Karya Ery yang paling sering ditampilkan di mancanegara adalah “Rantau Berbisik” diangkat dari kisah Ery saat merantau ke Jakarta. Sebagai salah satu bentuk solidaritas Ery terhadap para seniman Padang , Ery menggagas festival “Galanggang Tari Sumatra” (kini menjadi KABA Festival sejak 2014) dan Festival Nan Jombang Tanggal Tiga (dilakukan tanggal 3 setiap bulannya).
“Filosofi tanggal 3 itu diambil dari pepatah Minang, 'Tigo Tungku Sajarangan' yang menggambarkan 3 hubungan manusia: dengan sesama manusia (ninik mamak), dengan alam (cerdik pandai) dan dengan Tuhan (alim ulama),” jelas penerima Anugerah Kebudayaan kategori Pencipta, Pelopor, dan Pembaharu dari Kementerian Pendidikan dan Kebudayaan serta Kementerian Hukum dan HAM tahun 2016 itu.
Di usianya yang 65 tahun ini Ery sangat bahagia mendapat dua kado terindah dari Tuhan.

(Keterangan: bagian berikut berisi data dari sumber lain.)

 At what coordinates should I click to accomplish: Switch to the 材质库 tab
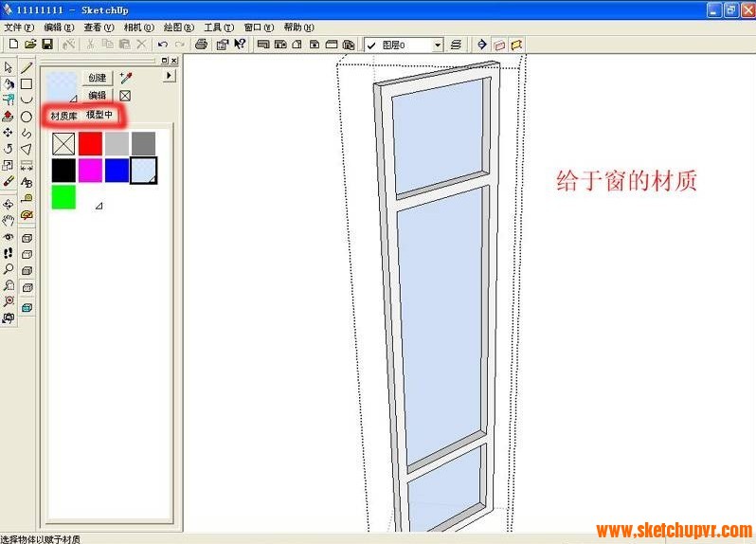pyautogui.click(x=63, y=116)
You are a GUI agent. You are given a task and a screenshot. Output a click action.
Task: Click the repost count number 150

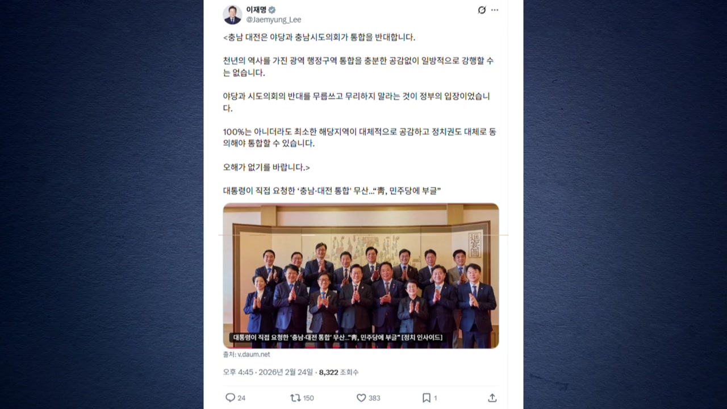[308, 398]
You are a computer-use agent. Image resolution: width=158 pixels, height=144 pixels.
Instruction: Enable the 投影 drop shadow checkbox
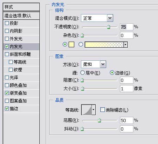coord(7,23)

Pertama, tanggal 1 November lalu Ery menggelar “Perayaan Akbar 40 tahun Ery Mefri Berkarya” di Ladang Tari Nan Jombang, Padang, sekaligus meresmikan museum tari dan peluncuran buku biografinya yang berjudul Salam Tubuh pada Bumi.
Kedua adalah penghargaan dari CHI Awards 2023 sebagai Penerus Seni Tari Nusantara. Penghargaan ini tentu menguatkan eksistensi dan semangat Ery untuk terus berkarya dan mempersiapkan para penari muda sebagai generasi penerusnya.
3. Ni Ketut Arini sang empu tari Bali
Perempuan kelahiran Denpasar, 15 Maret 1943, ini tumbuh dan besar di lingkungan keluarga seniman. Ayahnya, I Wayan Sapluh, adalah seorang penabuh gamelan. Ibunya, Ketut Samprig, gemar mekidung (melantunkan tembang Bali). Semua saudaranya bisa menari.
Suasana inilah yang membuat anak ke-4 dari 6 bersaudara ini merasa sangat dekat dengan dunia tari sejak kecil. Ia senang mengamati orang-orang yang belajar menari di pelataran rumah pamannya, I Wayan Rindi, seorang penari dan guru tari terkenal di masa itu.
Arini baru diizinkan untuk belajar menari kepada sang paman ketika ia berusia 14 tahun. Bakatnya yang luar biasa pun terlihat menonjol dari anak-anak seusianya.
Tak hanya menari, Arini tergerak untuk mengajar adik-adiknya. "Kamu mau jadi guru?" tanya sang paman. "Kalau mau jadi guru harus belajar banyak lagi."
"Iya saya mau," kenang Arini atas jawabannya. "Sampai akhirnya saya memutuskan menjadi guru.”
Arini semakin giat mengasah talentanya dan sempat menimba ilmu seni tari di Sekolah Konsevatori dan Kerawitan Indonesia Jurusan Bali (KOKAR Bali) dan Akademi Seni Tari Indonesia (ASTI) Denpasar.